大司教

週刊大司教第八十二回:年間第十三主日

2022年06月27日

梅雨になったかと思ったら、今日は真夏の陽気です。熱中症には気をつけましょう。

6月23日は沖縄慰霊の日でした。コロナ禍以前には、この日に那覇教区では平和行進が行われ、私も参加したことがありましたが、この三年間は他の機会を設けて平和のための祈りがささげられています。この日にあたって司教協議会の「正義と平和協議会」から、担当のウェイン司教様(那覇教区)とガクタン司教様(仙台教区)の連名のメッセージが出ています。

1945年6月23日に司令官であった牛島中将が自決したことで、組織的戦闘は終わったと言われますが、その日を境に戦争が終結したわけではなく、さらには戦後の歴史を振り返れば沖縄の方々の苦難は、今に至るまで終わっていません。沖縄の地で命を失った多くの方々の安息を祈り、また特に戦争が現実の存在として影響を及ぼしている今年は、平和のためにあらためて祈りたいと思います。
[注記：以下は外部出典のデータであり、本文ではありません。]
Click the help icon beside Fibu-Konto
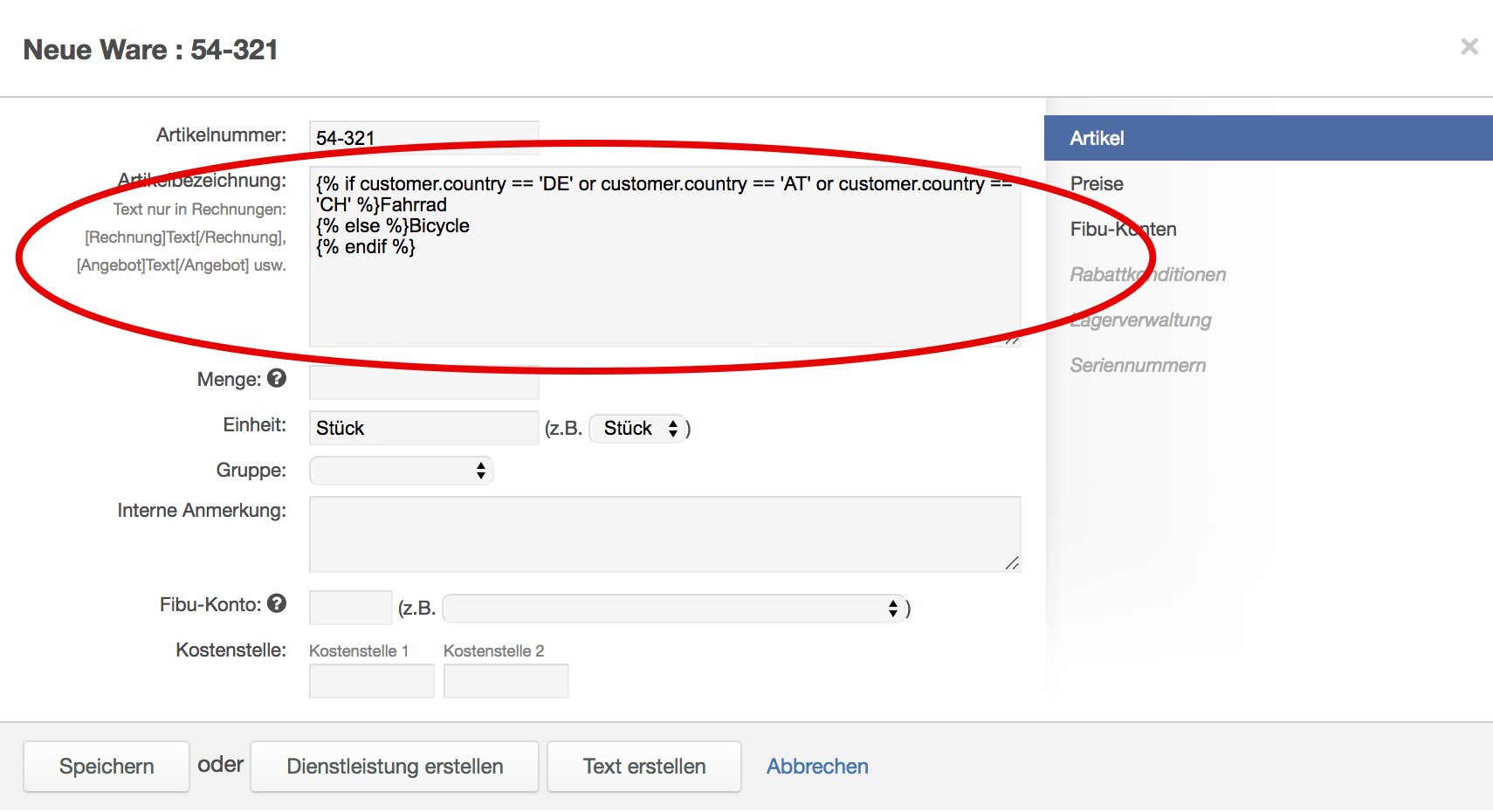 point(277,603)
戦争があらためて現実の存在となりいのちを脅かしている状況を目の当たりにして、もちろん平和のために祈ることは最優先に必要ですが、同時にそこに至るまでの状況を振り返ってみることも、将来に対して必要だと思います。第二次世界大戦を経て、世界の平和と秩序の確立のために国際機関が設けられ、様々な外交努力の道筋が確立され、さらには東西の冷戦時代を乗り越えてきたにもかかわらず、それらが機能せず、今の事態に陥ったのはなぜなのか。時間的に先のことを考えるのも大切ですが、どうしてうまく機能していないのかを振り返ってみなければ、全てを暴走したリーダーの存在で片付けてしまう可能性があります。しかし暴走したリーダーの存在「だけ」が原因ではなかったことは、この十数年の体験から(例えばイラクやリビアなど)明らかであると思われます。歴史や政治の専門家による振り返りを期待しています。

世界の平和に関連して、世界宗教者平和会議(WCRP)と言う組織があります。そのホームページにはこう記されています。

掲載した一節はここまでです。